O computador é hoje a principal fonte de áudio e vídeo digital. Até eu, que sou supostamente um audiófilo inveterado, deixei há muito de utilizar primeiro o gira-discos, depois o leitor-Cd como ferramenta de trabalho, embora admita que se perde um pouco o sortilégio do ritual e, no caso especial do LP, aquela forma muito especial, eu diria mesmo única, de apresentar o PMEC, processo musical em curso.
Discos e papel, já eram…
Um PC portátil, um miniDAC/headamp, como o DACMagicXS (ver Artigos Relacionados), e um bom par de auscultadores ou colunas activas (por razões práticas, pode juntar-lhe um software de Media Player JRiver 21, por exemplo) e não é preciso mais nada para ouvir hoje som de alta resolução, tão próxima quanto possível da master tape, algo que antes só estava ao alcance de alguns privilegiados em estúdios profissionais. Aliás, o PC é também já a minha principal fonte de informação (jornais, revistas, noticiários, etc.).
Tal como a música em suporte físico, a imprensa em papel tem o destino traçado, e por isso nos lançámos na aventura do HIFICLUBE há 15 anos, embora continue a publicar com prazer em revistas internacionais da especialidade, sempre que sou convidado, como na HiFiNews (Janeiro e Julho 2015) e na HifiCritic (edição Julho/Outubro 2015, já no prelo).

Linhas de dados:

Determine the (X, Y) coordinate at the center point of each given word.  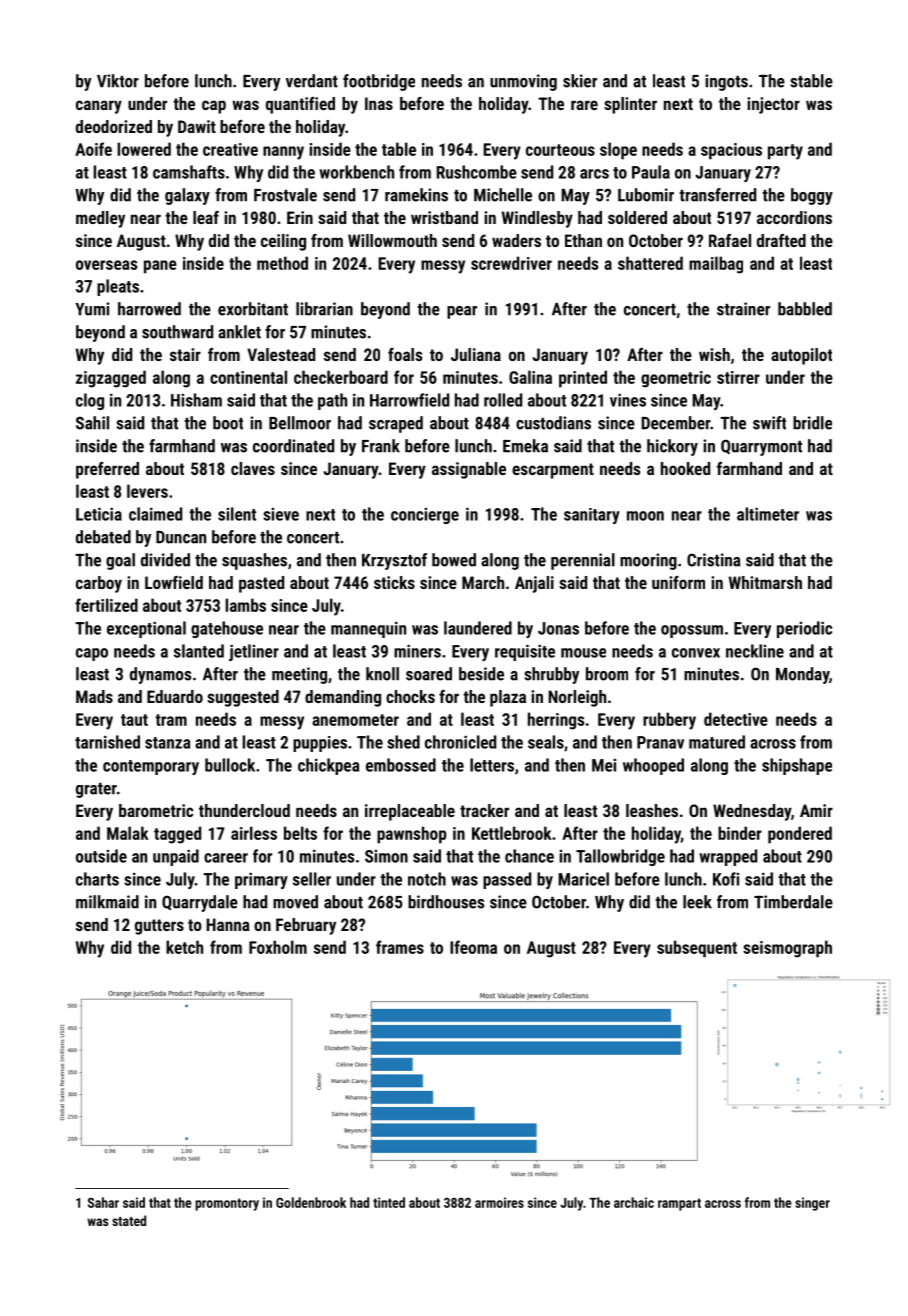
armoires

O que fazer: Segundo o excerto, há quantos anos começou a aventura do HIFICLUBE? Responda apenas com base no excerto.

Solução do exercício: Há 15 anos.